As food science grows ever more sophisticated, the latest frontier is making a veggie burger that looks, feels and tastes like meat. In my experience, vegans and vegetarians are actually quite happy with the veggie burger market. The advantage to making a veggie burger that’s like the real thing is converting meat eaters, who are left with no excuse not to buy a veggie burger. If they can scratch the same itch with no corresponding role in animal suffering or environmental waste, then why not? By placing Beyond Meat burgers in the meat section, they are explicitly marketed to the omnivorous public—avoiding the trap of preaching to the converted. This strategy has turned heads and attracted wealthy backers like Bill Gates and Leonardo Di Caprio.

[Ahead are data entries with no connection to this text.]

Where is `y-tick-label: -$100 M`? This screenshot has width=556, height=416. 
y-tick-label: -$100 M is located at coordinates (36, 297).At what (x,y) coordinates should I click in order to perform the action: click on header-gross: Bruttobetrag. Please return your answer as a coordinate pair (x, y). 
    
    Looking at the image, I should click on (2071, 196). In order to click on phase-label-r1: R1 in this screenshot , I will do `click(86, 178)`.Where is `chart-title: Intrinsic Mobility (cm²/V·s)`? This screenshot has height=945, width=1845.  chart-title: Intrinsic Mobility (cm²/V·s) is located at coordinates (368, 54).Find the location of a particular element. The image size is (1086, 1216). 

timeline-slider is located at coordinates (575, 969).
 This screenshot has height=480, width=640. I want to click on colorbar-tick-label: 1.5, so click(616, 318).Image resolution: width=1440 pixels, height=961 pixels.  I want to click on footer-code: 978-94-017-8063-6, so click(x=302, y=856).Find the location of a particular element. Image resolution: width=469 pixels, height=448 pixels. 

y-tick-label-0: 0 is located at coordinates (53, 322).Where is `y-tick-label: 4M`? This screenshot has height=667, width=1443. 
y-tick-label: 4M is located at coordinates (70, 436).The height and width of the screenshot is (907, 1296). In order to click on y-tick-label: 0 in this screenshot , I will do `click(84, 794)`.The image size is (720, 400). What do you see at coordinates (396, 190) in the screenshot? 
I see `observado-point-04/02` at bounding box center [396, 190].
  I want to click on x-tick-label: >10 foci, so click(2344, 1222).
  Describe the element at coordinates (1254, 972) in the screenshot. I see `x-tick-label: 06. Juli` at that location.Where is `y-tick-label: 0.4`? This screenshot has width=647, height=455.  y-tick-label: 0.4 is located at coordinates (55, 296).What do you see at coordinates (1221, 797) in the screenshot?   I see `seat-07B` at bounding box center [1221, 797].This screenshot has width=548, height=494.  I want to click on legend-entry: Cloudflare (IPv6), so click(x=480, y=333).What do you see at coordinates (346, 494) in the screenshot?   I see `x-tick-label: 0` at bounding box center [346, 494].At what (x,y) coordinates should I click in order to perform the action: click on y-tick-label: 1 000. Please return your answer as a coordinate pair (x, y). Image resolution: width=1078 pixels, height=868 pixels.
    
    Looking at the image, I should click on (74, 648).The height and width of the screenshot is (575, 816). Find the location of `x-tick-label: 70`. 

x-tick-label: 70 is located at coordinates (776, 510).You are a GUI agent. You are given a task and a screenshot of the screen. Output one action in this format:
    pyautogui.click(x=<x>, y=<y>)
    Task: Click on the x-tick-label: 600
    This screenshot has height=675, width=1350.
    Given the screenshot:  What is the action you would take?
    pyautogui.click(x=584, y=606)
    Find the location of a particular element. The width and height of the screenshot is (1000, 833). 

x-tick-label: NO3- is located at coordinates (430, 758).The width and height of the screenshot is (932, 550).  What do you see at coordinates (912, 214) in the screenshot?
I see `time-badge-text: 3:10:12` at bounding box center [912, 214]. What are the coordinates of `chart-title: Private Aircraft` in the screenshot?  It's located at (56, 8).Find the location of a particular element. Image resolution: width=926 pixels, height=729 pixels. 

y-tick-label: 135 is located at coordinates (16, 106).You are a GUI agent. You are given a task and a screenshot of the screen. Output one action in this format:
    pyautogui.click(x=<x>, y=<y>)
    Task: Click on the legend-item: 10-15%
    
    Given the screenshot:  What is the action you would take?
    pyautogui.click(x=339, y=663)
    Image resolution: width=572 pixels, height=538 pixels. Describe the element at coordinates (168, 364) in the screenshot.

Although Beyond Meat may have gotten to market first, they are far from alone in the race to produce meat alternatives. Their closest competition is the Impossible Burger, debuting in July of 2016. Their formula involves coconut fat, ground wheat and potato protein, but this doesn’t begin to describe the work that went into producing the burger. It’s truly remarkable the effort and attention to detail required to produce a burger as similar to the real thing as possible. Scientists break down every imaginable aspect of beef and then replicate it with entirely different ingredients. Wired Magazine ran a profile of the Impossible burger that detailing the work that went into its creation.
There is one more competitor in this arena. Although their product has not debuted and if they’ve made a prototype of a burger, it has not yet gone public. There is no rush to market because their vision is the most ambitious of them all. After all, if you can’t beat ‘em, join ‘em. This is the approach of Uma Valeti, a cardiac surgeon, and Memphis Meats, the company he founded, which takes the ethos of the Beyond Meat or Impossible Foods one step further, by producing actual meat—from cultures, rather than live animals. Here at the Reasoned Vegan, we’ve discussed lab-grown meat and we think it’s an exciting step forward. Although it may technically not be vegan, we can find no reason to have ethical issues with it and are confident that cultured meat is in the spirit of veganism.
The veggie burger has endless variety, whether it be the store bought favorites, rescuing your dinner plans on a day when you have no time or energy to cook, or a gourmet treat to have at your favorite brunch place—or whether the veggie burger is happily distinct from its traditional beef cousin, an increasingly similar replication, or even an out-and-out genetic clone. In whatever form, the humble veggie burger is playing a larger and larger part in reducing meat consumption and bringing vegan and vegetarian diets to the mainstream.